EDITORIAL

     This issue of Make It New is the first one to focus on a period of Pound’s oeuvre and it is fitting that it should concentrate on an early one: imagism, Japan, and the troubadours occupy center stage in this MIN issue. David Ewick’s detailed and entertaining article on the collection Imagism: Essays on its Initiation, Impact and Influence (2013) is everything the present editor might wish from the ideal review. It is all the more valuable for us as it does not only comment on the collection itself, but contextualizes it within the history of scholarship on Imagism. In this sense, Ewick’s review essay should be the starting point for any research done on the subject; and since it addresses points of controversy, particularly concerning the place and role of Chinese and Japanese poetic forms within Imagism, it should be a point of departure for any preparation for the classroom as well.

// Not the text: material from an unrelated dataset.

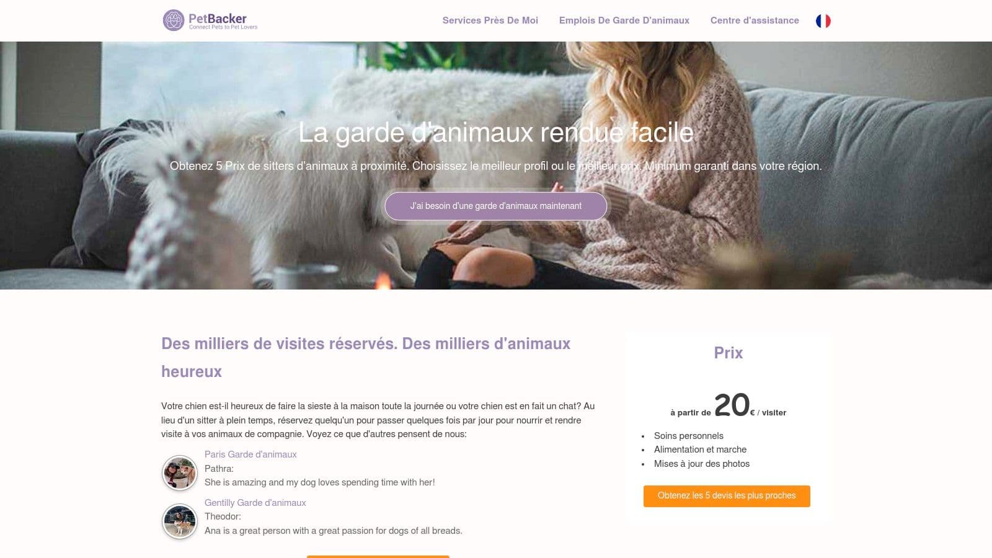Click Pathra's round profile photo
The image size is (992, 558).
tap(180, 473)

     MIN also owes David Ewick a debt of gratitude for the first bibliography of secondary sources on Ezra Pound published in Japan. It contains books, articles, and reviews of the past five years with the titles translated into English. It was read by our colleagues from the Ezra Pound Society of Japan and it is updated with the articles in the latest issue of their journal, the Ezra Pound Review. I owe here special thanks to Prof. Shigeyoshi Hara, president of the society, for the professional assistance he gave both David and me with a view to making the bibliography as correct and complete as possible.

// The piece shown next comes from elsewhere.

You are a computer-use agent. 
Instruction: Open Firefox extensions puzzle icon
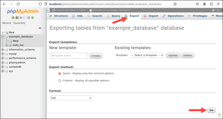click(212, 4)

     Indeed, Japan is very much in our thoughts as we introduce the winner of the article award for 2014. Andrew Houwen’s work gives us much needed detail on the role of the Noh play Takasago in Pound’s early Cantos. We all remember the special role that Takasago had as a key symbol for The Cantos as a whole. For a long time it was believed that Pound had not even translated the play. Yet, ever since Ira Nadel’s inclusion of the text in Pound’s correspondence with Alice Corbin Henderson, we know he did: Houwen’s article directly addresses the role of the symbol in Pound’s poem.

     MIN is honoured to publish poems out of Harry Gilonis’s new collection, North Hills, radicalized translations of ancient Chinese poems that Pound also translated. For the readers not familiar with Gilonis’ work, Richard Parker’s collection News From Afar contains further instances of this translation practice, which builds on Pound’s principles and develops them towards greater literality and authenticity.

     The present issue of MIN celebrates Robert Hughes and Margaret Fisher, the winners of our book award, in a much needed review of their careers as scholars, editors, and performers of Pound’s music, which they almost single-handedly brought from the stage of uncoordinated manuscript drafts to scholarly editions, live performances and studio recordings. Fisher’s interview of Murray Schafer is of particular interest, since it illuminates a musician’s point of view in his professional interaction with Pound’s music and poetry, helping us on the way towards a truly interdisciplinary study.

     Finally, I would like to draw your attention to the work done by Eloisa Bressan and Claudio Sansone on the re-evaluation of Pound’s interaction with the troubadours at the time of the Imagist revolution. Bressan’s itinerary of Pound’s trip to Provence in the summer of 1912 is a radical improvement on existing print sources. Her interactive map develops a new foundation for an enriched understanding of Pound’s interest in the troubadours: not mere intellectual curiosity, but imaginative, emotional, I would go so far as to say visceral re-enactment. A walk in Provence: but what a walk!